Energy Aware Scheduler

Although big.LITTLE has been around for a few years at this point, it’s still worth going over the basics of big.LITTLE in mobile SoCs. Fundamentally, the smartphone SoC space has benefited greatly from playing catch-up to the PC space. At first, SoCs were on lagging process nodes and CPUs were simple and almost entirely in-order in nature. For the first few years, doubling CPU performance every year was possible by adding additional cores, increasing clock speeds, widening the pipeline, and jumping down a process node.

Once we reached the limit for optimizing in-order architectures, the only way to improve performance in a meaningful way was to focus on avoiding stalls in the CPU pipeline. In an in-order CPU architecture, any missing information for executing an instruction means that the CPU must wait for the information to arrive from DRAM or some other storage. Even if a CPU executes incredibly quickly otherwise, it is stuck waiting on dependencies that can significantly degrade performance.

The solution is to execute operations out-of-order. After all, if you have to build a PC, you don’t sit around waiting a few weeks for a graphics card to arrive before building the rest of the PC. Similarly, modern CPUs execute instructions out-of-order to improve performance and avoid stalls. However, implementing this logic in a CPU is far from a trivial matter, as a CPU has to be designed to know which instructions can be executed out-of-order and which must be executed in order.
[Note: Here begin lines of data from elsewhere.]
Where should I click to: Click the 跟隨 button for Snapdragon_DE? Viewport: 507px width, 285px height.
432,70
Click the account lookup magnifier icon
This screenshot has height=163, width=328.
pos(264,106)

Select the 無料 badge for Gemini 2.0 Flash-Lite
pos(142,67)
Even instructions with dependencies that have yet to be resolved can be executed speculatively, which can save a great deal of time if the results of this speculation are used. As a result of this speculative execution and the logic needed to implement out-of-order execution (OoOE), the number of transistors and interconnects grows dramatically, which means power consumption grows dramatically as well.
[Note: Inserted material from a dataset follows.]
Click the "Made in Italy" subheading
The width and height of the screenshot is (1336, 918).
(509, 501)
It is in the context of this fundamental problem that big.LITTLE came to be. While there are multiple solutions to solving the power problem that comes with OoOE, ARM currently sees big.LITTLE as the best solution. Fundamentally, big.LITTLE seeks to use in-order, low power processors for the vast majority of computing in mobile, but switches tasks to big, out-of-order processors when a task is too much for the little cores to handle. In theory, this seems to be the ideal solution as it makes it possible to retain the power-saving advantages of in-order cores and the performance advantages of big OoOE cores.

Meanwhile it should be noted that there are other ways of using two heterogeneous CPU clusters, such as cluster migration, which was employed in the first Samsung Exynos bL SoCs and is still employed in NVIDIA's Tegra X1. But for now we will only focus on big.LITTLE HMP operation, which allows all cores to be active and exposed to the operating system. To translate this simple idea into reality is a difficult task. Currently, the de-facto solution in the mobile space for big.LITTLE is the ARM and Linaro developed Global Task Scheduling, which relies on a per-entity load tracking (PELT) mechanism with two load thresholds that decide if a process should be migrated to a corresponding cluster.
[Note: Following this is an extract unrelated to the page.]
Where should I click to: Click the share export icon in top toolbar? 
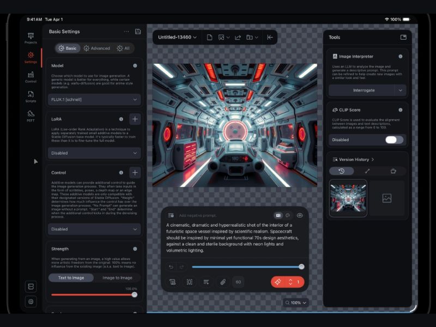pos(238,37)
There’s a significant amount of terminology flying around regarding how this works, and we've covered the mechanic in our Huawei Honor 6 review and more in depth in our recent ARM A57/A53 investigation of the Galaxy Note 4 with the Exynos 5433. To recap, at its core, the per-entity load tracking is the main mechanism at hand needed to make thread placement work in GTS.

This system is designed to track load per task by weighting recent load the greatest, and slowly reducing the impact of previous load by a decay factor, which is a geometric series by default. Unfortunately, this load metric does have some disadvantages. Primarily, if a task idles for a long period of time and suddenly demands a significant load, in a race to sleep scenario per-entity load tracking can take a significant amount of time to reach a given up differential to migrate a thread from the small cores to the big cores. Similarly, it can take a significant time for a system with per-entity load tracking system to view a task that has reached idle to migrate a task down to the little cores. This system is also completely unaware of the real-world energy characteristics of the CPU cores, as load is the only real consideration that comes into the scheduler.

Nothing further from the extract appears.